Bullshitting individuals and bullshitting cultures

At times bullshit becomes a group process, as people with common interests opt to cover one another’s backs or conspire to evade a shared threat from without.  Organizational theorists now recognise it as being quite common (so the BPS cabal is in usual, if not in good, company), as Spicer (2020) outlines here:

Why is bullshit so common in some organizations? Existing explanations focus on the characteristics of bullshitters, the nature of the audience, and social structural factors which encourage bullshitting….I offer an alternative explanation: bullshitting is a social practice that organizational members engage with to become part of a speech community, to get things done in that community, and to reinforce their identity. When the practice of bullshitting works, it can gradually expand from a small group to take over an entire organization and industry. When bullshitting backfires, previously sacred concepts can become seen as empty and misleading talk.

Spicer lays out alternative explanations, with a favoured one, but of course in their own way they might all causally inflect different bullshitting organisations, case by case. Spicer distinguishes between bullshitting and lying (see above) and also emphasises that it is characterised by vacuous and misleading forms of communication. Deception is not necessarily a primary intention, but it is a frequent outcome. The primary intention is to maintain a version of reality that suits the bullshitter as an individual or as part of a group norm. As noted above, if the truth does that job, then that is fine. In the amoral pragmatic mindset of the bullshitter, either truth or lies might come in handy. 

The relevance of Spicer’s point about bullshit as a permeating organisational process, to the crisis in the BPS, is obvious. If a management culture, which wants to take control of the organization (it could be any organization for careerist managers) without reference to its espoused and traditional values, as a putative learned Society, then its credibility will be lost. When those values are discarded and the rhetorical gap, between claims of openness and actual secrecy, or academic freedom and actual censorship, becomes a chasm, then a serious credibility problem emerges. This is now the case in the BPS.

Bullshit of its very own

If the concept is overarching but also now commonplace, then what particular form has it taken in the BPS? What has been in its very own version of ‘empty and misleading talk’? BPS bullshit is generated on an ongoing basis to maintain the following mystifying version of organisational reality.
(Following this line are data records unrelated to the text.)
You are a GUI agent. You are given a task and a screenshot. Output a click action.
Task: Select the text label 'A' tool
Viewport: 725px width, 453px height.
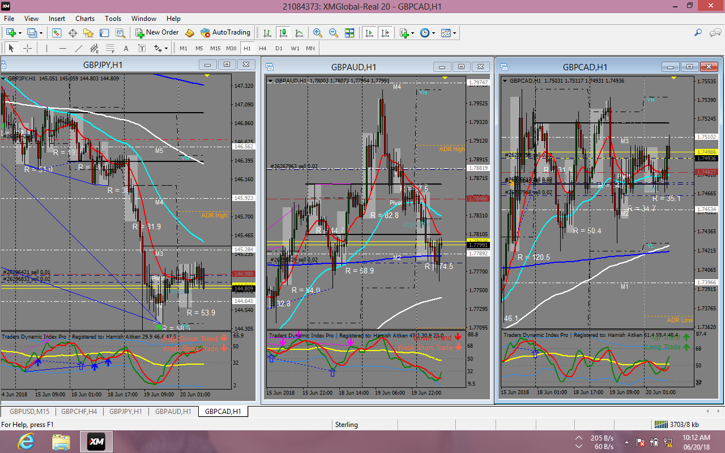click(x=126, y=48)
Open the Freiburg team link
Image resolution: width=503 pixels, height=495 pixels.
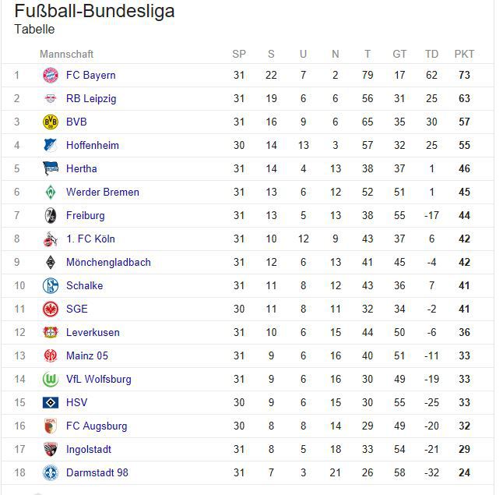[x=85, y=216]
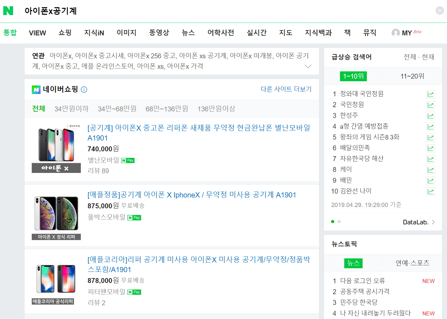447x319 pixels.
Task: Click trend chart icon beside 청와대 국민청원
Action: [430, 94]
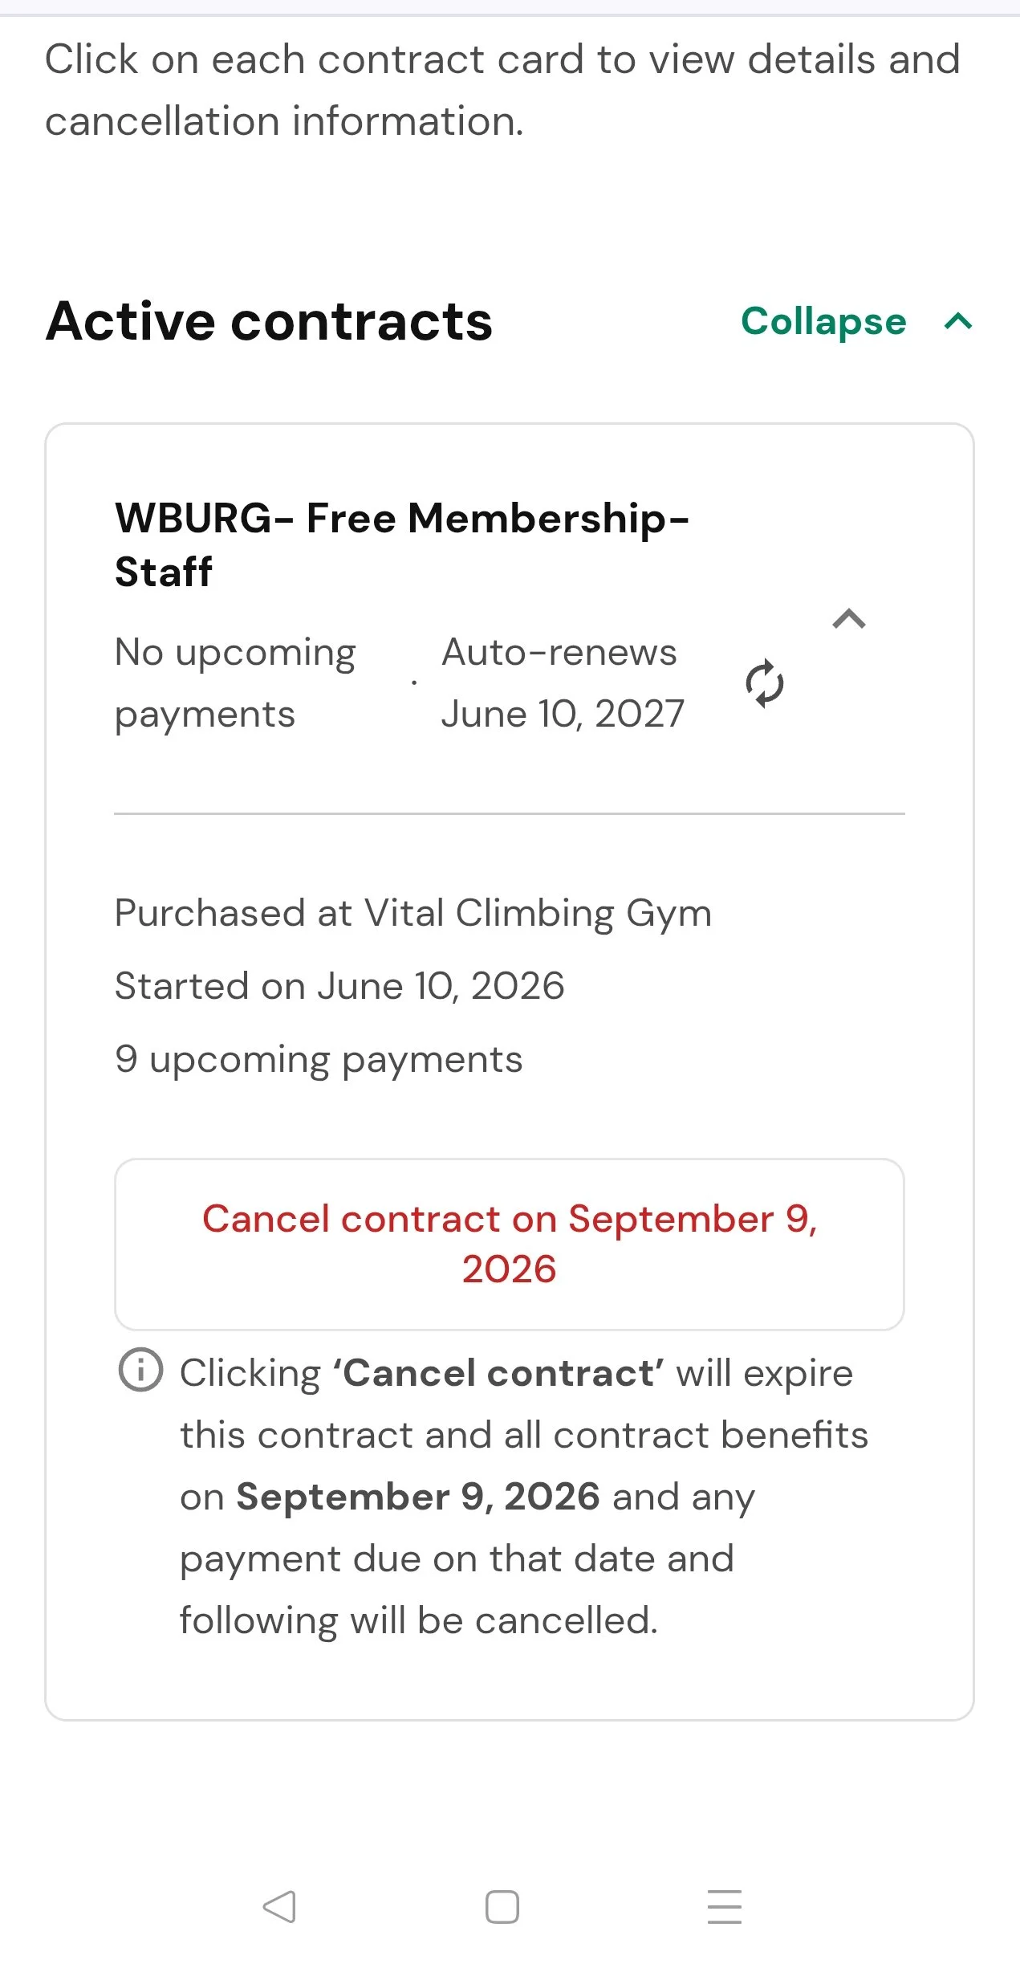Collapse the WBURG membership card chevron
The width and height of the screenshot is (1020, 1968).
(x=849, y=618)
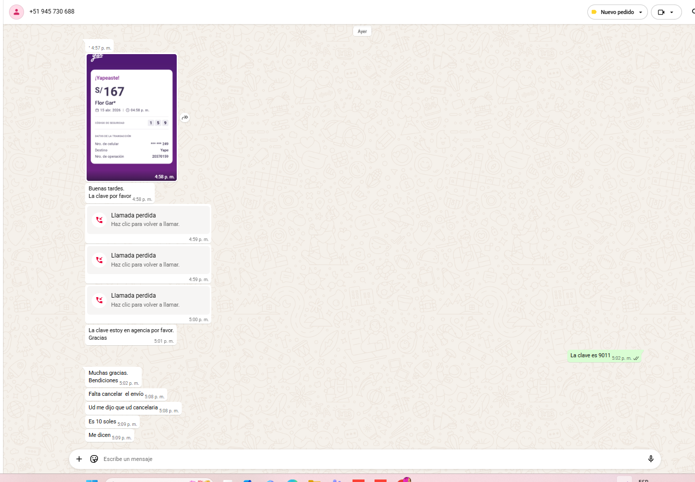
Task: Focus the Escribe un mensaje field
Action: [x=351, y=459]
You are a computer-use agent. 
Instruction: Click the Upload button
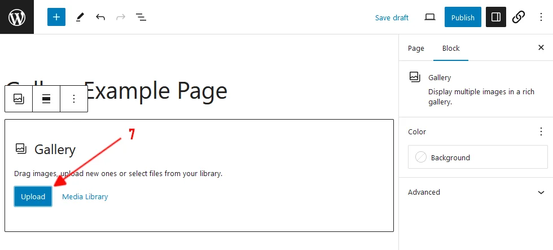(x=33, y=196)
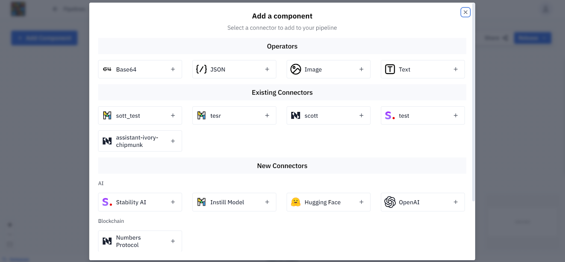Click the Hugging Face emoji icon
Screen dimensions: 565x262
[x=296, y=202]
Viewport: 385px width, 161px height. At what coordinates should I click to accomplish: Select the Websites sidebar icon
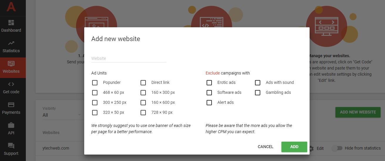point(11,64)
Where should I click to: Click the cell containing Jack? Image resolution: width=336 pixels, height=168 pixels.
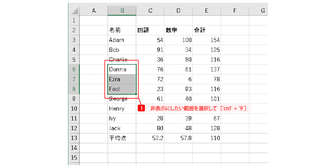[x=122, y=128]
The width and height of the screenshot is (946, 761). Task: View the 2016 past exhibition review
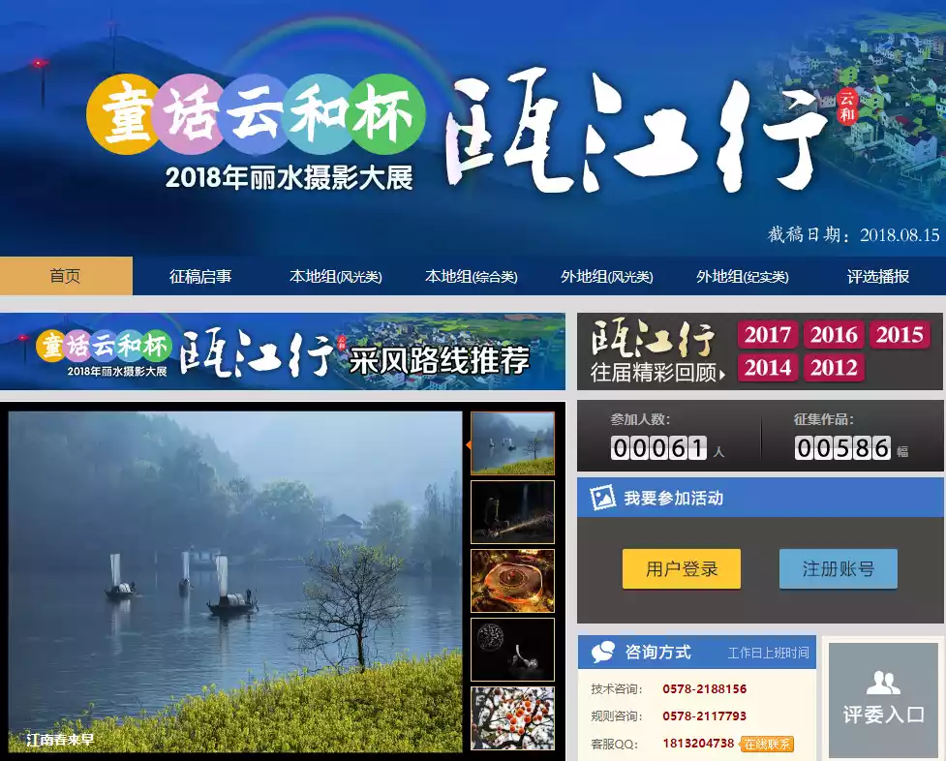834,335
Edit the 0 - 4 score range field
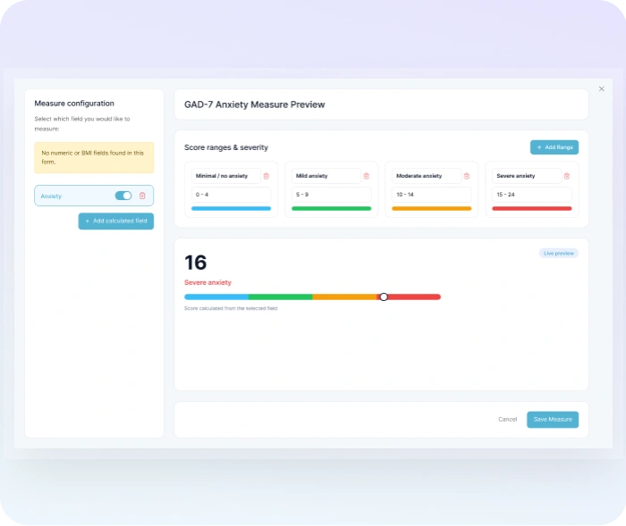Viewport: 626px width, 526px height. pos(231,194)
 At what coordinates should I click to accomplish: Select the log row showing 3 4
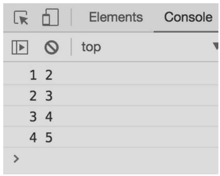pyautogui.click(x=111, y=116)
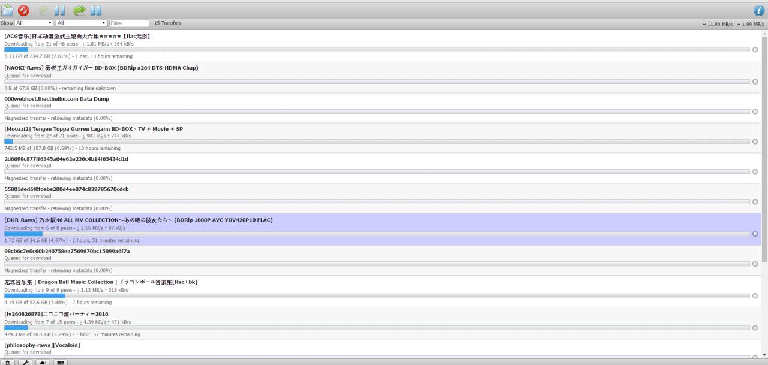Screen dimensions: 768x365
Task: Open preferences with the wrench icon
Action: (x=25, y=362)
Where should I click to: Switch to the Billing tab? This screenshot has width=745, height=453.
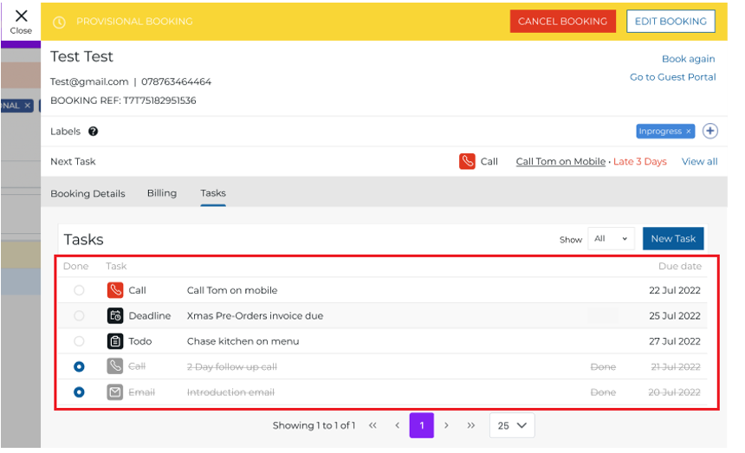tap(161, 193)
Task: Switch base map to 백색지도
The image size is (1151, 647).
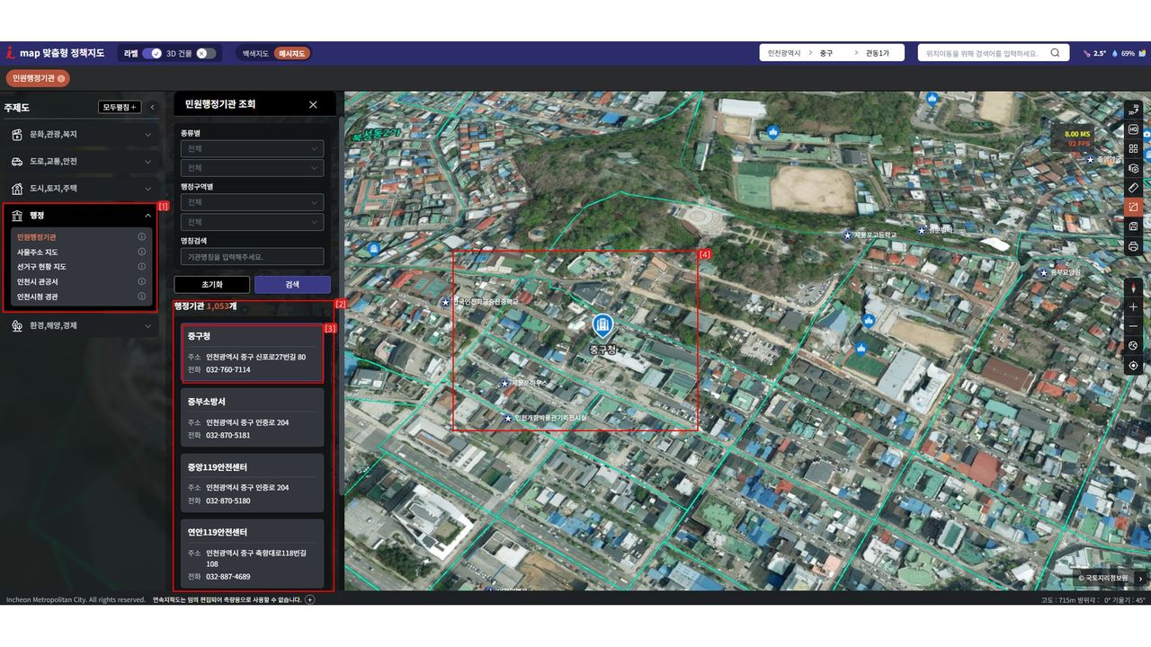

Those inside the cabal probably really believe this bullshit, but increasingly the rest of us do not. Here are some examples of this point.

1 The complaints system is used selectively. Its existence provides a cover story for justice in the BPS. Members or the public are given the impression that it is an orderly and fair opportunity to establish the truth or otherwise of a grievance from the complainant. This is not true. It is a rabbit hole. Some complaints are ignored and those processed rarely lead to the complainant considering that they have been treated fairly. The complaints process is full of bullshit.

2 Unresolved concerns to the cabal, which the complainant keeps pursuing because they are unresolved, are turned into an accusation of them harassing staff. This evasion of accountability is an example of bullshit.

3 The BPS does, and it does not, process complaints against individual members. It all depends on what suits the interests of the cabal. This convenient selective attention is a form of bullshit.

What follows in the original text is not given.